Zögerlich zog er sich zurück und seufzte tief. Es war ihm jetzt sicher peinlich, geweint zu haben. Aber statt sich wieder zu verschließen und sie fortzuschicken, was Epicharis insgeheim schon ein wenig befürchtet hatte, begann er zu erklären, was vor ihr vermutlich kaum jemand aus seinem Munde vernommen hatte. Ohne ihn zu unterbrechen und ohne durch eine Regung eine Wertung abzugeben, saß sie neben Gracchus, das Gesicht ihm zugewandt, und hörte ihm einfach nur zu.
Selbst jetzt, in dieser verzweifelten Situation, büßte er nichts von seiner Eloquenz ein, wenn er auch ab und an noch Buchtsaben verschluckte oder stockte. Epicharis bewunderte diese Eigenschaft an Gracchus. Ohne seine Sprache wäre er nicht mehr er selbst gewesen, und sie hoffte wirklich, dass die Götter einen wirklich guten Grund gehabt hatten, ihn dergestalt zu quälen. Die Frage, ob er glaubte, dass er die Schuld am Tod seiner Eltern trug, stellte sie nicht. Es war nur allzu offensichtlich, dass das Übel hiermit seinen Anfang genommen hatte und mit jedem weiteren Familienmitglied schlimmer geworden war. Doch was konnte sie nun tun, um Gracchus davon zu überzeugen, dass es nicht seine Schuld gewesen war? Ein winziger Funken Zweifel war selbst in ihr selbst: Was, wenn die Geister wirklich begonnen hatten, die Lebenden zu holen, nur weil Gracchus sie dazu aufgefordert hatte? Mit einem entschiedenen Blinzeln schob sie diesen unsinnigen Gedanken fort. Natürlich war das nicht so! Sie kannte niemanden, der sich so sehr bemühte wie Gracchus, sei es als Pontifex, als Senator, Magistrat oder Familienoberhaupt. Dennoch wusste sie nicht, was sie Logisches sagen sollte, das ihn von diesem Weg ins Dunkel holte, auf den er sich selbst immer wieder zurückverfrachtete. So blieb sie erst stumm sitzen, wandte den Kopf und blicke ebenfalls in die Schatten des Zimmers, nachdenklich.

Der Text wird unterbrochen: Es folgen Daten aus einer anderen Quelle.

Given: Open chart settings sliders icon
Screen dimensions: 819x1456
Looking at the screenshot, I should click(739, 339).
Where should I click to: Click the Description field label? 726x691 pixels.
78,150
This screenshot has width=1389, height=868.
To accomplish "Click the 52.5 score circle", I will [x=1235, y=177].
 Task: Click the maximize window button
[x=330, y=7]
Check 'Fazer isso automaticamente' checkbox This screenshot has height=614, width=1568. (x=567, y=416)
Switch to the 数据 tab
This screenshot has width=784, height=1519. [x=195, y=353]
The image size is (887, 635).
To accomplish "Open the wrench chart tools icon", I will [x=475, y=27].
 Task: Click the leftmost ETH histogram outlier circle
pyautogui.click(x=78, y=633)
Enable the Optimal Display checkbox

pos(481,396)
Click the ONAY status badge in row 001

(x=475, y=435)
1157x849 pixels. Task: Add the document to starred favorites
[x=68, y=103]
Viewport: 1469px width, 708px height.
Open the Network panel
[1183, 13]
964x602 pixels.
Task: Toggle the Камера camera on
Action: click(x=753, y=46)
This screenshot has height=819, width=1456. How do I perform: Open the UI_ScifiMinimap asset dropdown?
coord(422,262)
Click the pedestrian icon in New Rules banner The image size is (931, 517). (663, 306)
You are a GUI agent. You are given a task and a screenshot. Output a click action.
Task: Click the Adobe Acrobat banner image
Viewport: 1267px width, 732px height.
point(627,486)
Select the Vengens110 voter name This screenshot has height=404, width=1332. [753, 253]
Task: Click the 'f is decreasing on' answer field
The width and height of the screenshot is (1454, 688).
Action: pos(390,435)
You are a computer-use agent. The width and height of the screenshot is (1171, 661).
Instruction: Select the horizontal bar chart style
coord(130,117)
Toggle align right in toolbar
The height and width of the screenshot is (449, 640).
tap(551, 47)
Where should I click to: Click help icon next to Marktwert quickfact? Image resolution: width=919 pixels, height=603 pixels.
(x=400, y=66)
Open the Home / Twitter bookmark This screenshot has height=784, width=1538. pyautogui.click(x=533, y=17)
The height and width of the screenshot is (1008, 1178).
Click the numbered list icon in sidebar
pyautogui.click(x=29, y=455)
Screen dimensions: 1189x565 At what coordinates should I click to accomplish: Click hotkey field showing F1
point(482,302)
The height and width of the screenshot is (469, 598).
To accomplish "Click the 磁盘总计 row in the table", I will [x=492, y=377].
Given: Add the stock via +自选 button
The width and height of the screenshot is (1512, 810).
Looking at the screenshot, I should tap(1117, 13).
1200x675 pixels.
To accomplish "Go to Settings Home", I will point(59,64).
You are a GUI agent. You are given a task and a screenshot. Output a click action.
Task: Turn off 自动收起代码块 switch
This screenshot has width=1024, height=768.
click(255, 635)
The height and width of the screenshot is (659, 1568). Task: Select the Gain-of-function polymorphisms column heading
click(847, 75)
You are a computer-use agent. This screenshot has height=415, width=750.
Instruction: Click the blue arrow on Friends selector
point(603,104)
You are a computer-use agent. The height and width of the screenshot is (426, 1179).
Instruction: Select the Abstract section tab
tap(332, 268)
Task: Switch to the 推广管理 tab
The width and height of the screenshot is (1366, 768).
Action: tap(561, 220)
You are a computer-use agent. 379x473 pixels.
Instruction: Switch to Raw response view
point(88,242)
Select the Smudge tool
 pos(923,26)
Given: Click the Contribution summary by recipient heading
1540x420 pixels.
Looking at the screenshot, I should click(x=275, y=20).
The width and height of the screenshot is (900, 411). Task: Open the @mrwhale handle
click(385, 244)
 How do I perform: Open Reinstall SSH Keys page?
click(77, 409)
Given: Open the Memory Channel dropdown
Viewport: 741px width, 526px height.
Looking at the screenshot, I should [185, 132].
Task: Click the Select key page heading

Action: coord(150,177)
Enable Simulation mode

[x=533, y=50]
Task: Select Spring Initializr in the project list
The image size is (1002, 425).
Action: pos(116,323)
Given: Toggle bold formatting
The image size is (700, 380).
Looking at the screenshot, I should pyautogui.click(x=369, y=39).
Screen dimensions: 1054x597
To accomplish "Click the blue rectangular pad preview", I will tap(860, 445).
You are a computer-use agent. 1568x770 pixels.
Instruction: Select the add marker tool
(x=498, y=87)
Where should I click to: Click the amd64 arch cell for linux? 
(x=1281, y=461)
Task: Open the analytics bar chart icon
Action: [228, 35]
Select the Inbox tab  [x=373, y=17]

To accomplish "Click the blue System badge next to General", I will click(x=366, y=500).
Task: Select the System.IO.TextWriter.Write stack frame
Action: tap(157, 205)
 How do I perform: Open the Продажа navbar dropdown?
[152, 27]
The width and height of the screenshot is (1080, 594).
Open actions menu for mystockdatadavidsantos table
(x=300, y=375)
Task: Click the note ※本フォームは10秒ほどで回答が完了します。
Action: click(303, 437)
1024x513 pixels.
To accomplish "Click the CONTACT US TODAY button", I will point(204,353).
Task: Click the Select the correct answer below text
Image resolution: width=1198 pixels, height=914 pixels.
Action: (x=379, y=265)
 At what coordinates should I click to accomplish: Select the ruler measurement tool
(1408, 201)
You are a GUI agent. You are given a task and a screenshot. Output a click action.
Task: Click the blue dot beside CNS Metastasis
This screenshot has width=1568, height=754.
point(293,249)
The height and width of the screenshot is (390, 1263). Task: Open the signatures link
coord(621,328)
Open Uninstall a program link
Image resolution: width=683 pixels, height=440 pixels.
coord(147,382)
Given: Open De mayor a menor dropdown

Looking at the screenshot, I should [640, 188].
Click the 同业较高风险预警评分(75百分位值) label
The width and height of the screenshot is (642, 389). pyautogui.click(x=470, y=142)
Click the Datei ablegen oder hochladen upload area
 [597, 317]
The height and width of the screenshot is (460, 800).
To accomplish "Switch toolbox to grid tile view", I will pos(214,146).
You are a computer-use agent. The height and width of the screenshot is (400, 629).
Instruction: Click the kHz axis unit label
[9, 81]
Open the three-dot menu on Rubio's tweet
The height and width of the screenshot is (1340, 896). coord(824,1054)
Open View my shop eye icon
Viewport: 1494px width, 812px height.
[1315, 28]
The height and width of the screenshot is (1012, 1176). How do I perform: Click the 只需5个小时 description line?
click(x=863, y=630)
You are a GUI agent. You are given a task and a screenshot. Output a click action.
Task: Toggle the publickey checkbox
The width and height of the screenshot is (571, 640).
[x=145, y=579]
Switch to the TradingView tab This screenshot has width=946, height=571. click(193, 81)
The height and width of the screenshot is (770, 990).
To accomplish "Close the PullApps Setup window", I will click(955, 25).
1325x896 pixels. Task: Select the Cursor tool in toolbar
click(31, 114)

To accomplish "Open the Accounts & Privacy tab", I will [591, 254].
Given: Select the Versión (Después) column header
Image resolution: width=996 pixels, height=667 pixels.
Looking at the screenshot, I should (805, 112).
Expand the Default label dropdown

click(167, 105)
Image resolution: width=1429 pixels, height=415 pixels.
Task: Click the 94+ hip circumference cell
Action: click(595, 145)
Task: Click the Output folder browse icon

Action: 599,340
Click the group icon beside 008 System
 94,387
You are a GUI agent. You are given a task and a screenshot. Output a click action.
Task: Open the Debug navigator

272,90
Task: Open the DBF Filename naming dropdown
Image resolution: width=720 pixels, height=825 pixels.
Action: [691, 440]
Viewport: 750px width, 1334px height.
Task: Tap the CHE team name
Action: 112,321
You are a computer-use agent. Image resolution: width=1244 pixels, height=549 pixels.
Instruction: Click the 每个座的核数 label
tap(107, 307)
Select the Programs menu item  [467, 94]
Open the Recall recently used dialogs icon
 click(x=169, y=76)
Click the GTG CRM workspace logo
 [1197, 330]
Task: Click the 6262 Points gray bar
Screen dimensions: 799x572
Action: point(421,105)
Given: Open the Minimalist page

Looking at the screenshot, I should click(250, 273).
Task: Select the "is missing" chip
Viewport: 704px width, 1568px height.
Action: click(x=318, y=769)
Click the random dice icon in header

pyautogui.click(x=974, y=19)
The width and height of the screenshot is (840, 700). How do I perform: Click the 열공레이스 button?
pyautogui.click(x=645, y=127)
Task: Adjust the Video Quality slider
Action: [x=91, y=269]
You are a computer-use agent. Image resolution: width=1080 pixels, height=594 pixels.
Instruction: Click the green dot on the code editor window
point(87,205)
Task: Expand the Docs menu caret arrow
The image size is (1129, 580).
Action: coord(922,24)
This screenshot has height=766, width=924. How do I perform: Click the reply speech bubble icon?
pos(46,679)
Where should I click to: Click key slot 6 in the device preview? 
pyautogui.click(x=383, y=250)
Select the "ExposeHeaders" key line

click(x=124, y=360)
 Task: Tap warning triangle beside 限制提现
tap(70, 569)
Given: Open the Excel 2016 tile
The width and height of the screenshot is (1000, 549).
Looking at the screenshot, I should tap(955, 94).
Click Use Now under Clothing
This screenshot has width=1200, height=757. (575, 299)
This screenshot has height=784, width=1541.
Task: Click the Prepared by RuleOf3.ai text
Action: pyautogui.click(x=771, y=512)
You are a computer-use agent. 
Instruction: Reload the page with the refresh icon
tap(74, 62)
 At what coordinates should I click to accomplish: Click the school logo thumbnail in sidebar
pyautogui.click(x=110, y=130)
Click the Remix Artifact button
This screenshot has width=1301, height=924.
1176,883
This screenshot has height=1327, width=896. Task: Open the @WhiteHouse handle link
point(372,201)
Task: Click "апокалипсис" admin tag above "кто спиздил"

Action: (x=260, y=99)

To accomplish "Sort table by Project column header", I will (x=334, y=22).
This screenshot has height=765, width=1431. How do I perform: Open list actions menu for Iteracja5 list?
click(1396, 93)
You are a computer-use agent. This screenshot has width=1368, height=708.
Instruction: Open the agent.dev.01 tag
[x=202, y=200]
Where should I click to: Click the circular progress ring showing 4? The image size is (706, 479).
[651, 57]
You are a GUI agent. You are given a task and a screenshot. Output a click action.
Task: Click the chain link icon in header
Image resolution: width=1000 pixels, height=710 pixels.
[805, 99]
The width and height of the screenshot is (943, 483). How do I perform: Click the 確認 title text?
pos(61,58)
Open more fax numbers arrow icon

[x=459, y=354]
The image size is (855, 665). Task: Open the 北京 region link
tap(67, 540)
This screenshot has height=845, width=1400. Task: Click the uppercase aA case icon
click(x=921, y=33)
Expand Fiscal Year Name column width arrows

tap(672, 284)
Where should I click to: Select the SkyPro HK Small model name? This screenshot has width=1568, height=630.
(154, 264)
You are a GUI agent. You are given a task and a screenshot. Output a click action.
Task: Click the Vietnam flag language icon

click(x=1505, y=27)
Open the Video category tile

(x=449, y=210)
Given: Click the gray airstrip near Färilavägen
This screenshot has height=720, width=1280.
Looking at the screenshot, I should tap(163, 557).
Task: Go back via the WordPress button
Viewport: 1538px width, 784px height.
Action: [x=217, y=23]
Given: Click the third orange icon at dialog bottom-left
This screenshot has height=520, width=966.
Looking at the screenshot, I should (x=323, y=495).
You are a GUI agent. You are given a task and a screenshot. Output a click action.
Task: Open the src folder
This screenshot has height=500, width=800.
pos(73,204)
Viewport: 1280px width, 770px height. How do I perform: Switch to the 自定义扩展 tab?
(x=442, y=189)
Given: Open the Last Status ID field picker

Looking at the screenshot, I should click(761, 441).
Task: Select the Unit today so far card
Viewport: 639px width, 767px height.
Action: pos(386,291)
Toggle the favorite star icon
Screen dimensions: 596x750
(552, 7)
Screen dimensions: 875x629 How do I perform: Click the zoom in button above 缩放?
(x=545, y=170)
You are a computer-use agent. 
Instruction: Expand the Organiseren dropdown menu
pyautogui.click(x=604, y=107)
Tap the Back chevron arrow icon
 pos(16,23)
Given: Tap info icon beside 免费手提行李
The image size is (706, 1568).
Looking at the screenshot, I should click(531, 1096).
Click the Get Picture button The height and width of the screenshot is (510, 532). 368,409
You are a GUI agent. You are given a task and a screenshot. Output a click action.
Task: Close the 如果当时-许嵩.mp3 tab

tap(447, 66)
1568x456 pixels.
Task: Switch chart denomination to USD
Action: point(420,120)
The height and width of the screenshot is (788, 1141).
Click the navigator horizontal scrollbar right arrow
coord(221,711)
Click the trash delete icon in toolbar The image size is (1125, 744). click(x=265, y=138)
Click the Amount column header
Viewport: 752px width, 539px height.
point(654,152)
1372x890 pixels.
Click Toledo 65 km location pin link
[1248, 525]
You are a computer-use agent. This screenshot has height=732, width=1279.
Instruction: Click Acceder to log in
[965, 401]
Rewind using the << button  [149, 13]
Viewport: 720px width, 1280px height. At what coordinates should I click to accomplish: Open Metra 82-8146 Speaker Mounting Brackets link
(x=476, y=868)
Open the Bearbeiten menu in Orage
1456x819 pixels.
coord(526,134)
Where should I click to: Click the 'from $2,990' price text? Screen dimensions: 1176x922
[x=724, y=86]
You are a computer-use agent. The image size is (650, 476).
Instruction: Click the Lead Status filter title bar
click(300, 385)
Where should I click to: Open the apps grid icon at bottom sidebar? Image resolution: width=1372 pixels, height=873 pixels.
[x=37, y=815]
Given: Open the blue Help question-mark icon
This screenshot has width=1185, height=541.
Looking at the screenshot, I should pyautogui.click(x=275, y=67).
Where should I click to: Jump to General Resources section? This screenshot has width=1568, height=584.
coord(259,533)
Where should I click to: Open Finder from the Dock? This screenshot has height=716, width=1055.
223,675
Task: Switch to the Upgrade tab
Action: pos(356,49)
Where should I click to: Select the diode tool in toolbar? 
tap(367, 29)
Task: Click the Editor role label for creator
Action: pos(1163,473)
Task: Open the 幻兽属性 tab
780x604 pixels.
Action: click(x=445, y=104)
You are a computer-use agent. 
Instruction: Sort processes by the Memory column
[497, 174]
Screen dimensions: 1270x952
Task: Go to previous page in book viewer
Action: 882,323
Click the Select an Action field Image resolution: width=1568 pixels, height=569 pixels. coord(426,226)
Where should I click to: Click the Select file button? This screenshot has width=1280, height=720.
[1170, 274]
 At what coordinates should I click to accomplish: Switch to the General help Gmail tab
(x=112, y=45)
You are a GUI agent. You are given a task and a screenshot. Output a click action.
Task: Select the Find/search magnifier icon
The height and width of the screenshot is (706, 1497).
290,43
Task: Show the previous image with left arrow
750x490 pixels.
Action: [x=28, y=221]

"Es sind doch die Absichten, die zählen", sagte sie plötzlich in die Stille hinein und sah Gracchus nun seitlich an. "Es gibt niemanden, der im Zorn nicht schon einmal so etwas gesagt hat." Sogar ihr war das schon passiert. Und noch schlimmer - sie hatte an den Göttern gezweifelt, damals, als die falsche Nachricht von Aristides gekommen war. "Es kann doch nicht falsch gewesen sein, dass du deinem Vater einst die Stirn geboten hast. Schau, wo du jetzt stehst. Du hast eine liebenswürdige Frau und einen Sohn, bist einer der angesehensten Männer des Reiches. Dein Vater hat nicht erkannt, dass du es allein schaffen kannst, und deswegen warst du wütend. Das ist doch vollkommen normal." Epicharis hob, während sie sprach, beide Schultern und ließ sie dann wieder sinken, nagte an ihrer Unterlippe, ehe sie erneut sprach. "Wie..wie ist er denn gestorben?" fragte sie vorsichtig nach. Vielleicht konnte sie mit der Antwort dann ihre Aussage noch untermauern.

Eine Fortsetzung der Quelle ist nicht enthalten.